Nashville Housing Data Cleaning

A technical SQL project focused on transforming raw housing data into a usable format through standardization, parsing, and deduplication.

Data Cleaning Advanced String Functions CTEs Self Joins CASE Statements

Project Overview

This project addresses common data quality issues found in the Nashville Housing dataset. Real-world data is often messy, containing inconsistencies in date formats, missing values, and compound fields that make analysis difficult.
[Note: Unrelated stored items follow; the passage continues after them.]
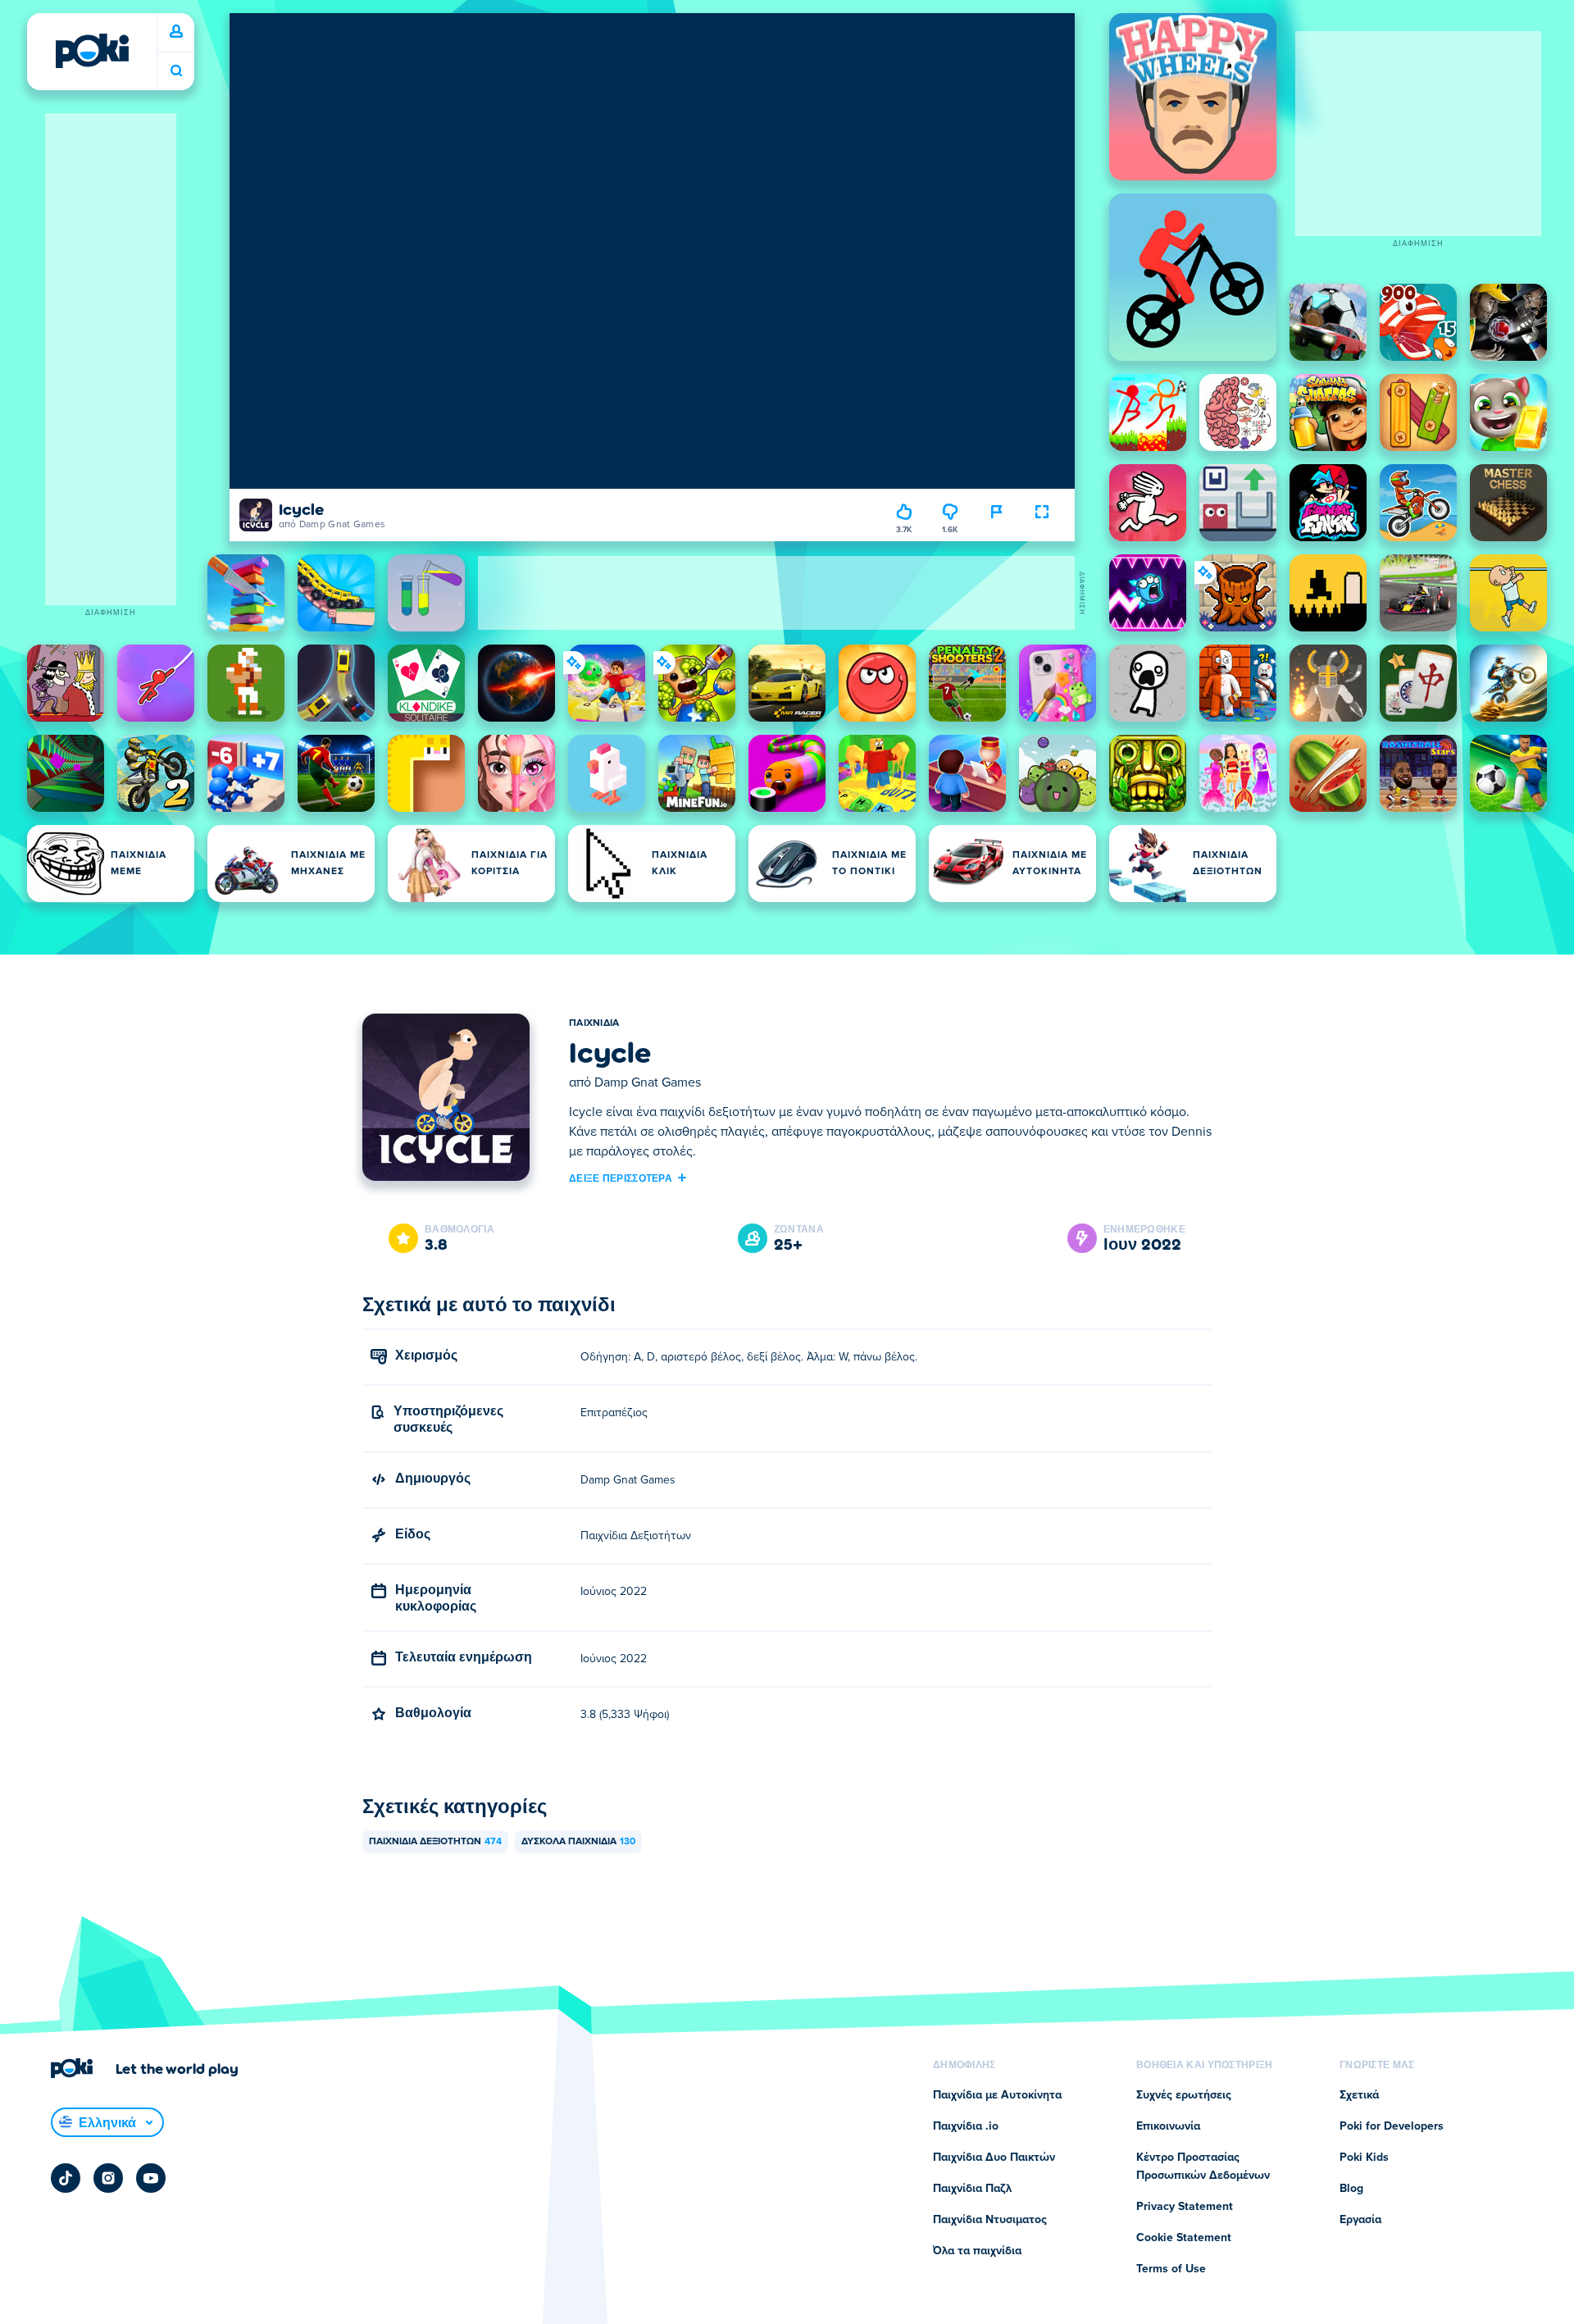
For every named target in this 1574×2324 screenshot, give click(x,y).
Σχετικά (1359, 2095)
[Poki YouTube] (151, 2178)
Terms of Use (1171, 2269)
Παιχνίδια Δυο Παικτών (994, 2157)
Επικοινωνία (1168, 2126)
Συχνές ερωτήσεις (1183, 2095)
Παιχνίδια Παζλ (972, 2188)
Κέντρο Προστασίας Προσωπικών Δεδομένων (1203, 2166)
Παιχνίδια (594, 1023)
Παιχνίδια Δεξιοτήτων (435, 1842)
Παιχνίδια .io (966, 2126)
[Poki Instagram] (108, 2178)
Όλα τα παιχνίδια (977, 2251)
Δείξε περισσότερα (620, 1177)
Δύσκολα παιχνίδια (578, 1842)
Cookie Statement (1183, 2238)
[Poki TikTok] (65, 2178)
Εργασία (1360, 2220)
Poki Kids (1364, 2157)
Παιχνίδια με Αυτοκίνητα (997, 2095)
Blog (1351, 2188)
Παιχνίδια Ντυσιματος (990, 2220)
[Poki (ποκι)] (91, 51)
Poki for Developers (1392, 2126)
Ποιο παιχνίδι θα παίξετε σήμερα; (176, 71)
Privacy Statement (1184, 2206)
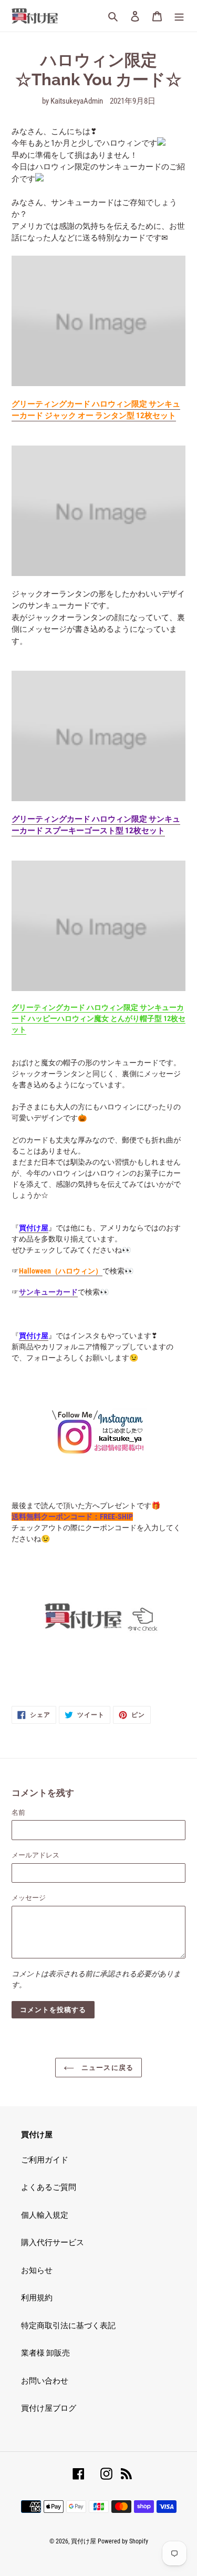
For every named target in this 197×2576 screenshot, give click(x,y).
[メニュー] (179, 16)
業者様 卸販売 (45, 2353)
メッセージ (29, 1898)
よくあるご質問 (48, 2187)
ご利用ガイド (44, 2160)
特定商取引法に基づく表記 (68, 2325)
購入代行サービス (52, 2242)
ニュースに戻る (106, 2068)
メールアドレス (35, 1855)
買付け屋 (83, 2541)
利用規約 (37, 2297)
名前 (18, 1812)
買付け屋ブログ (48, 2408)
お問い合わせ (44, 2381)
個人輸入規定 (44, 2215)
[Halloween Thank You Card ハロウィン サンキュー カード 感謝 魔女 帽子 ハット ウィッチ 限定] (98, 926)
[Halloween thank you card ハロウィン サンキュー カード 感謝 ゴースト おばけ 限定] (98, 736)
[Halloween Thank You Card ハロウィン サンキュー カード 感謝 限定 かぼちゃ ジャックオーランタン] (98, 321)
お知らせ (37, 2270)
By using advanced SQL techniques including PARSENAME, SUBSTRING, and ROW_NUMBER(), this project transforms the raw data into a clean, normalized schema ready for analytical processing.

Usage Instructions

Clone the repository via Git.
Import the Nashville Housing dataset into your SQL Server environment.
Execute the cleaning scripts sequentially to transform the dataset.

Key Cleaning Steps & SQL Queries

1. Standardize Date Format

Converts the 'SaleDate' column from a generic timestamp to a standardized Date format to ensure consistency.

SQL

ALTER TABLE NashvilleHousing
ADD SaleDateConverted Date;

UPDATE NashvilleHousing
SET SaleDateConverted = CONVERT(Date, SaleDate)

SELECT SaleDateConverted FROM NashvilleHousing

2. Populate Missing Property Addresses

Uses a Self Join to populate null Property Addresses. If a ParcelID exists with an address elsewhere, it populates the missing value.

SQL

UPDATE a 
SET PropertyAddress = ISNULL(a.PropertyAddress, b.PropertyAddress)
FROM NashvilleDataCleaning..NashvilleHousing a 
JOIN NashvilleDataCleaning..NashvilleHousing b 
    ON a.ParcelID = b.ParcelID
    AND a.UniqueID <> b.UniqueID
WHERE a.PropertyAddress IS NULL

3. Breaking Out Property Address (Substring)

Splits the single 'PropertyAddress' column into individual 'Address' and 'City' columns using Substrings and Character Indexes.

SQL

SELECT 
SUBSTRING(PropertyAddress, 1, CHARINDEX(',', PropertyAddress) -1) AS Address,
SUBSTRING(PropertyAddress, CHARINDEX(',', PropertyAddress) +1, LEN(PropertyAddress)) AS City
FROM NashvilleDataCleaning..NashvilleHousing

-- (Update statements omitted for brevity, see repo for full code)

4. Breaking Out Owner Address (Parsename)

A more efficient way to split delimited strings. Uses PARSENAME to split 'OwnerAddress' into Address, City, and State.

SQL

SELECT
PARSENAME(REPLACE(OwnerAddress, ',', '.'), 3),
PARSENAME(REPLACE(OwnerAddress, ',', '.'), 2),
PARSENAME(REPLACE(OwnerAddress, ',', '.'), 1)
FROM NashvilleDataCleaning..NashvilleHousing

5. Standardize 'SoldAsVacant' Field

Harmonizes the 'SoldAsVacant' field by changing 'Y' and 'N' values to 'Yes' and 'No' for better readability and consistency.

SQL

UPDATE NashvilleHousing
SET SoldAsVacant = CASE 
    WHEN SoldAsVacant = 'Y' THEN 'Yes'
    WHEN SoldAsVacant = 'N' THEN 'No'
    ELSE SoldAsVacant
END

6. Remove Duplicates

Identifies and removes duplicate rows based on unique identifiers (ParcelID, Address, SalePrice, etc.) using a CTE and Window Functions.

SQL

WITH RowNumCTE AS(
    SELECT *,
    ROW_NUMBER() OVER (
        PARTITION BY ParcelID, PropertyAddress, SalePrice, SaleDate, LegalReference
        ORDER BY UniqueID
    ) row_num
    FROM NashvilleDataCleaning.dbo.NashvilleHousing
)
DELETE FROM RowNumCTE
WHERE row_num > 1

7. Delete Unused Columns

Removes raw columns that have been split or converted to keep the dataset clean and lightweight.

SQL

ALTER TABLE NashvilleDataCleaning.dbo.NashvilleHousing
DROP COLUMN OwnerAddress, TaxDistrict, PropertyAddress, SaleDate

Outcomes & Final Thoughts

This project successfully transformed a raw, messy dataset into a clean, structured resource suitable for analysis. Key improvements include:

Data Integrity

Populated missing property address data using reference points within the dataset itself.

Usability

Split complex address strings into atomic columns (Address, City, State) for more granular geographic analysis.

Consistency

Standardized boolean fields ('Yes'/'No') and date formats across the entire table.

Optimization

Removed duplicate records and unnecessary columns to improve query performance and data relevance.

The techniques demonstrated here (Self Joins, CTEs, String Parsing) are essential for any data analyst working with real-world data pipelines.